> **AUFGABE**
Wiederhole aus dem Kommentar unten wortgetreu den Abschnitt, der mit den Worten „Wien (ots) - Es“ beginnt, und höre nach den Worten „in Südafrika eintrifft.“ auf.

> **VORLIEGENDER TEXT**
DER STANDARD-Kommentar: "Traurige Zeiten" von Josef Kirchengast
Geschrieben am 10-12-2013 |
Österreichs Absenz bei der Trauerfeier für Mandela ist
zutiefst symptomatisch (Ausgabe vom 11. 12. 2013)
Wien (ots) - Es ist eh niemandem aufgefallen. Wenn an die hundert
amtierende oder ehemalige Staats- und Regierungschefs Nelson Mandela,
einer der größten Persönlichkeiten des 20. Jahrhunderts, die letzte
Ehre geben, wer vermisst da schon einen Repräsentanten des
unbedeutenden Österreich? So gesehen könnte man die Entsendung des
Bundesratspräsidenten Reinhard Todt als Ausdruck angemessener
Bescheidenheit interpretieren. Schließlich kennt ihn auch hierzulande
kaum jemand. Da ist es dann auch schon egal, dass Todt wegen
anderweitiger Verpflichtungen erst am Tag nach dem Höhepunkt der
Trauerfeiern in Südafrika eintrifft.

> **DATEN ZUR PRÜFUNG**
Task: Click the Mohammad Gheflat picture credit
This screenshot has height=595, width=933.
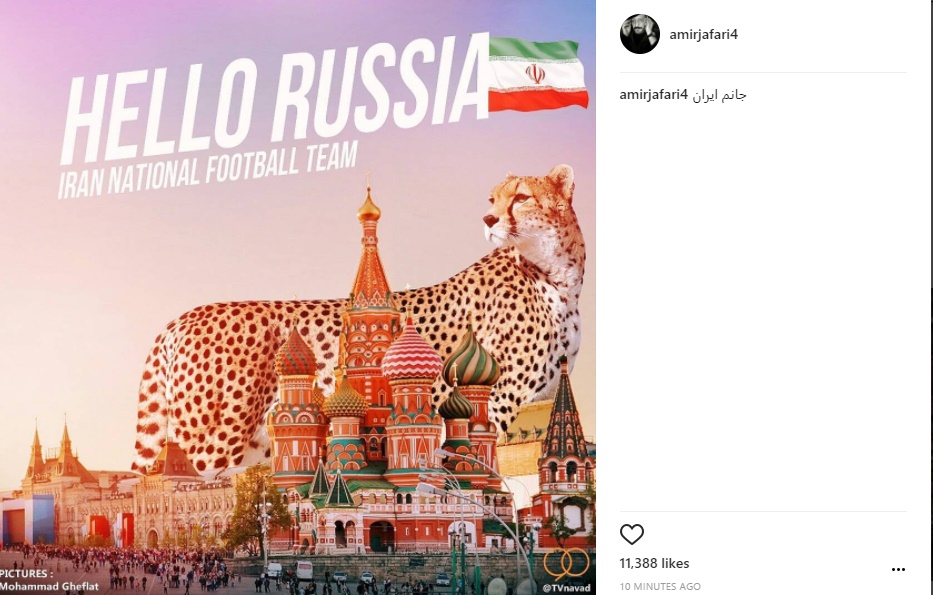Action: click(x=49, y=586)
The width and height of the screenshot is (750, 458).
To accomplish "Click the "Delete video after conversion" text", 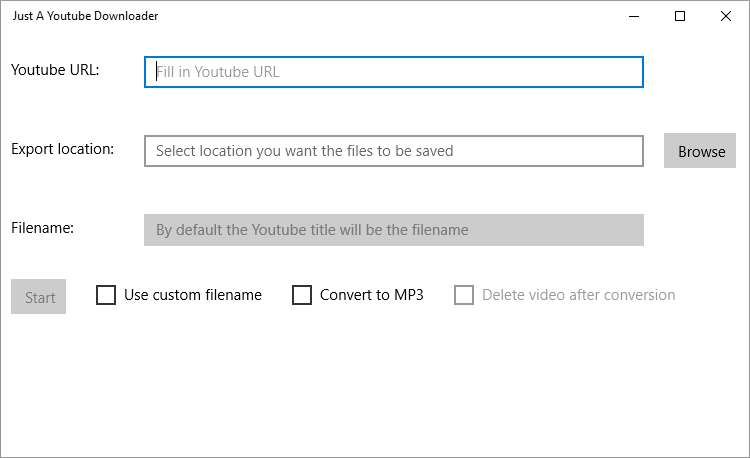I will tap(578, 295).
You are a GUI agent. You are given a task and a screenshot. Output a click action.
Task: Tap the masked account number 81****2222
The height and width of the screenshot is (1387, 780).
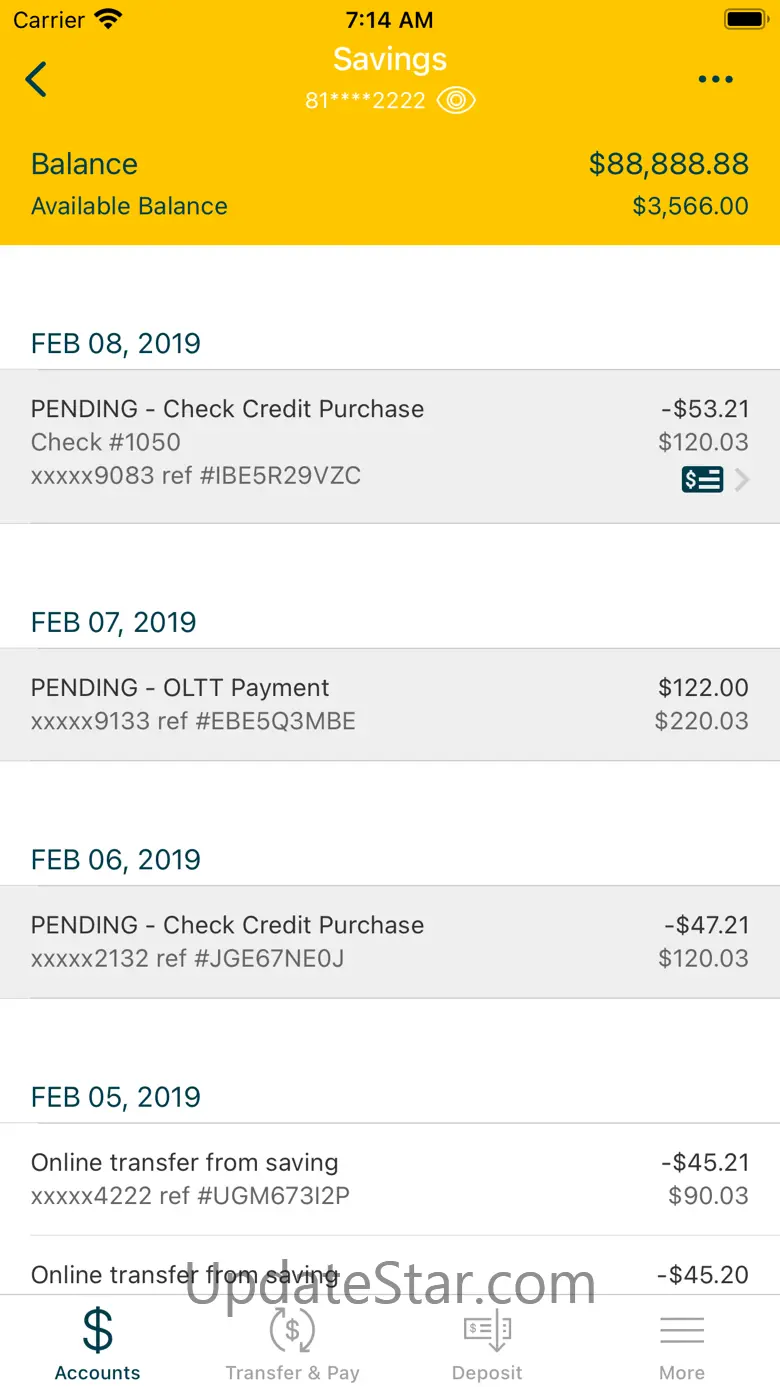(365, 101)
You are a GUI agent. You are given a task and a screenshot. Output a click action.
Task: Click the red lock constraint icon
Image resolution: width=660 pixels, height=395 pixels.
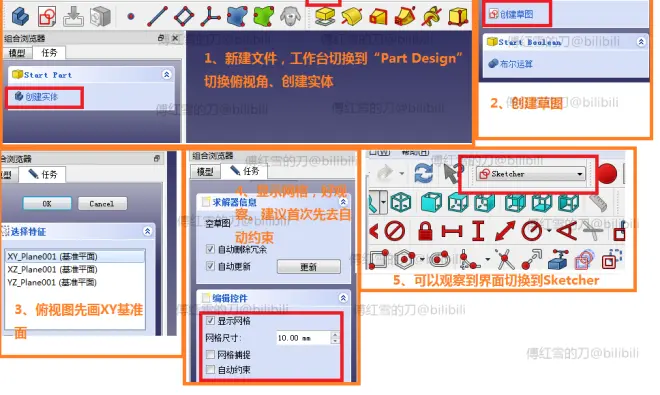click(425, 231)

> **ANTWORT ZUR AUFGABE**
Wien (ots) - Es ist eh niemandem aufgefallen. Wenn an die hundert
amtierende oder ehemalige Staats- und Regierungschefs Nelson Mandela,
einer der größten Persönlichkeiten des 20. Jahrhunderts, die letzte
Ehre geben, wer vermisst da schon einen Repräsentanten des
unbedeutenden Österreich? So gesehen könnte man die Entsendung des
Bundesratspräsidenten Reinhard Todt als Ausdruck angemessener
Bescheidenheit interpretieren. Schließlich kennt ihn auch hierzulande
kaum jemand. Da ist es dann auch schon egal, dass Todt wegen
anderweitiger Verpflichtungen erst am Tag nach dem Höhepunkt der
Trauerfeiern in Südafrika eintrifft.